**To be done**
Copy the lines below word for word, leaving out the pictures.

[Collected data entries]
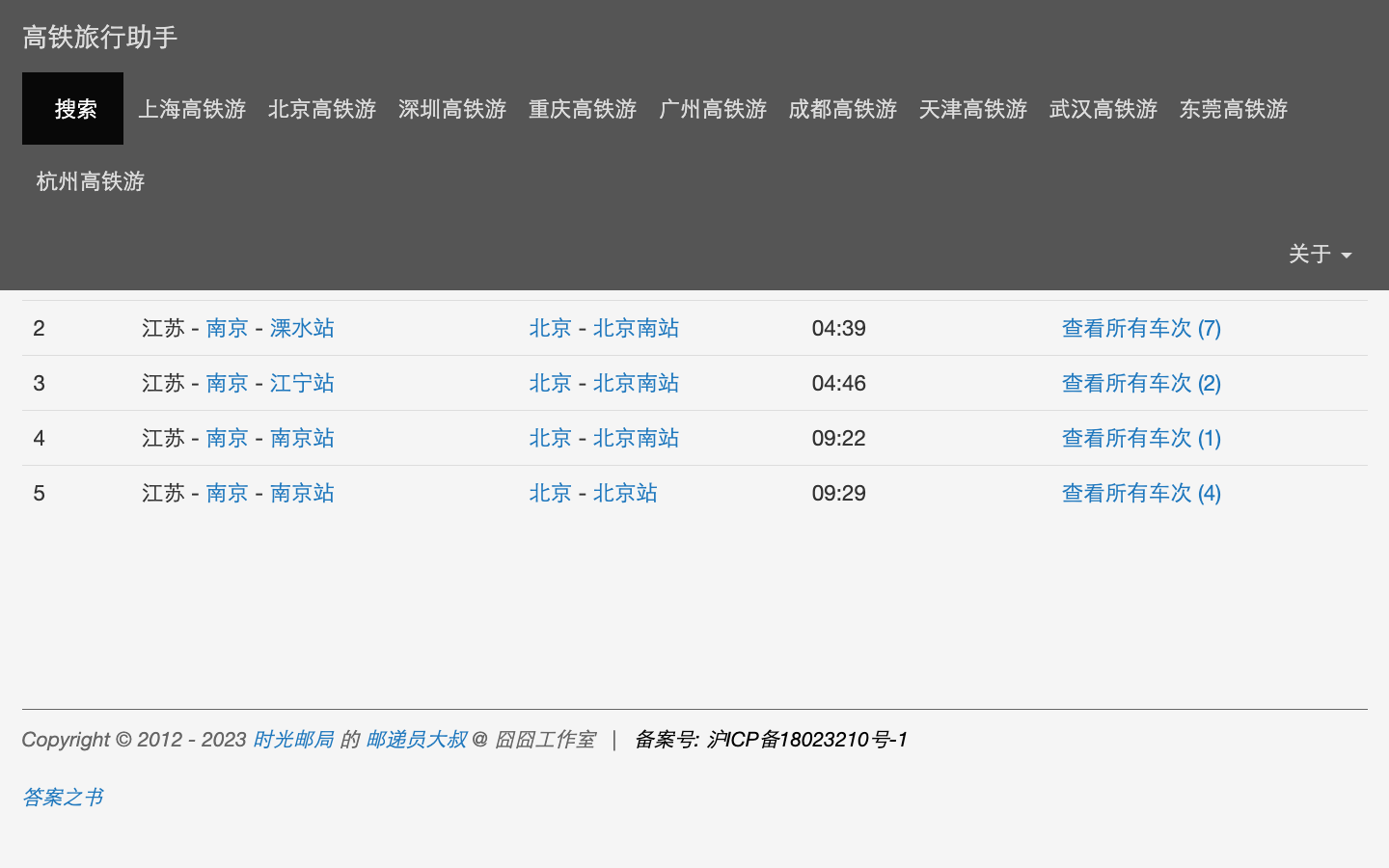Screen dimensions: 1389x868
Task: Click the 高铁旅行助手 site title
Action: [100, 38]
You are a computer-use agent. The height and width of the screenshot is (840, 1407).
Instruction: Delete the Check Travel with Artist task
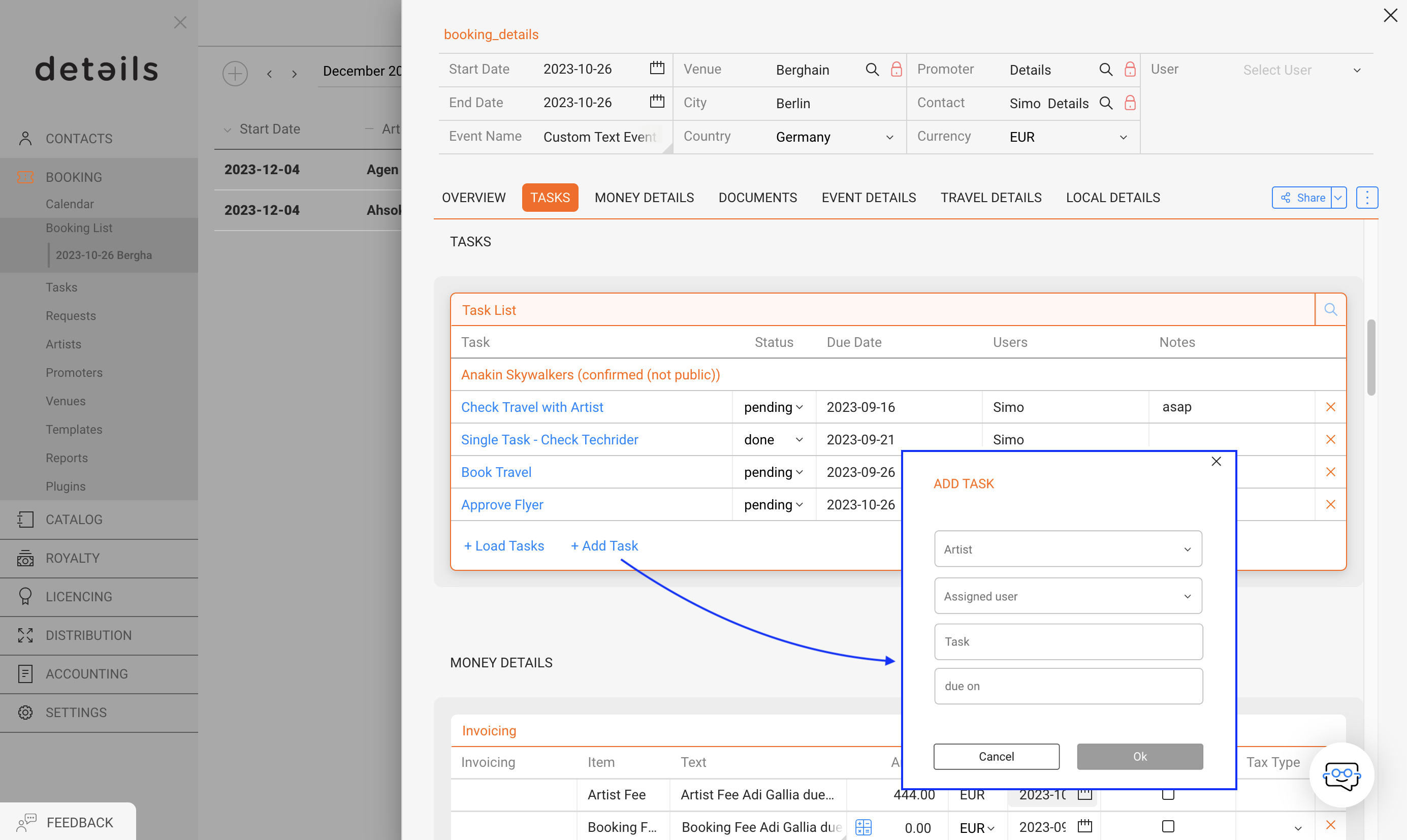tap(1330, 407)

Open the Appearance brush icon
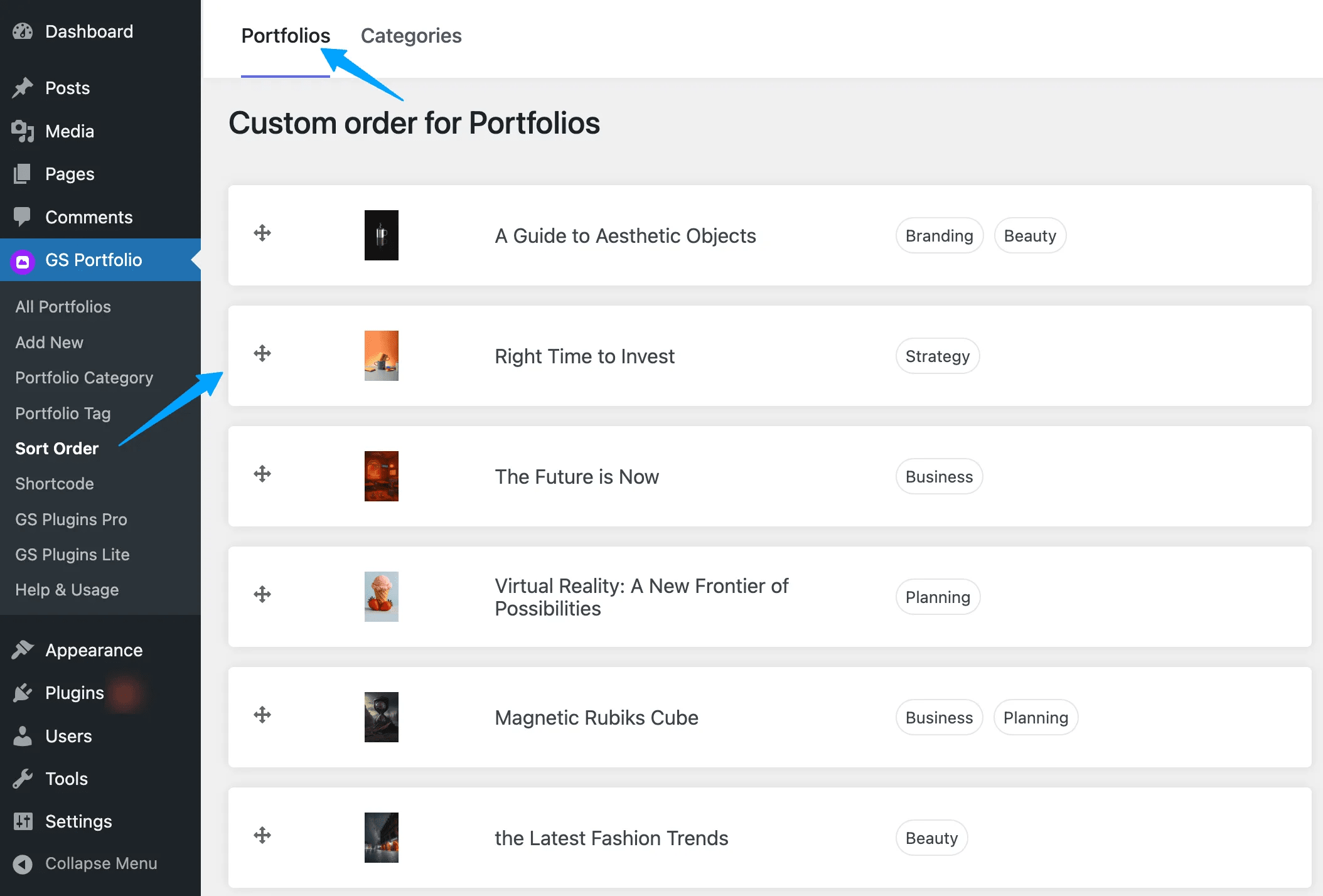pyautogui.click(x=23, y=649)
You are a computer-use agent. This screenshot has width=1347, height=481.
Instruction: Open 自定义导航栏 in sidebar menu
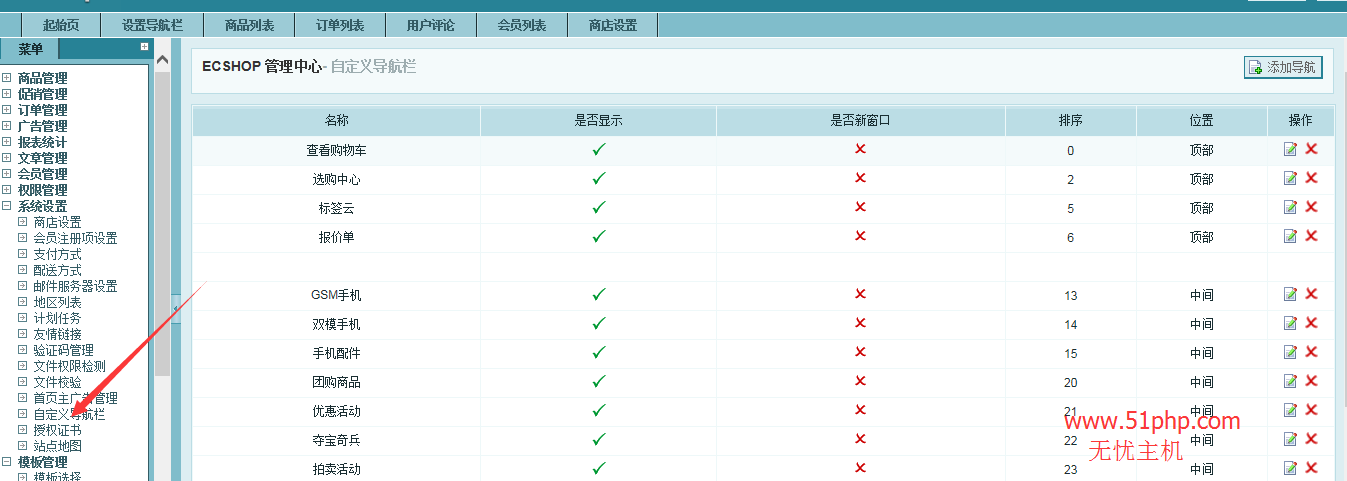pos(68,414)
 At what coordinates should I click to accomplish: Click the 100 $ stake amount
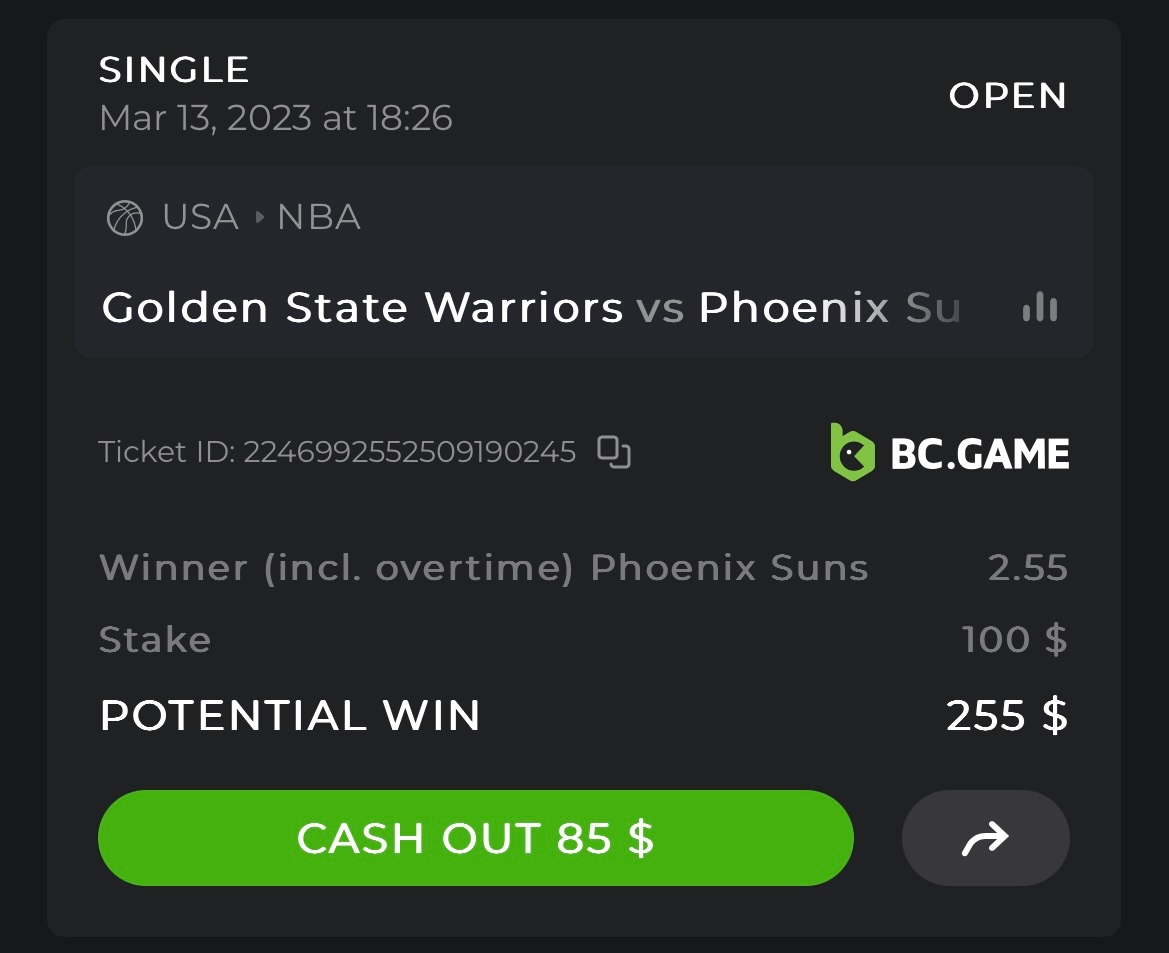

**Finished exercise**
Screen dimensions: 1389x868
Task: Click the 高铁旅行助手 site title
Action: [100, 38]
You are a computer-use agent. The height and width of the screenshot is (840, 1407).
Instruction: Delete the Check Travel with Artist task
tap(1330, 407)

Open the Appearance brush icon
pyautogui.click(x=23, y=649)
You are a computer-use agent. This screenshot has width=1347, height=481.
Instruction: Open 自定义导航栏 in sidebar menu
pos(68,414)
 At what coordinates should I click to accomplish: Click the 100 $ stake amount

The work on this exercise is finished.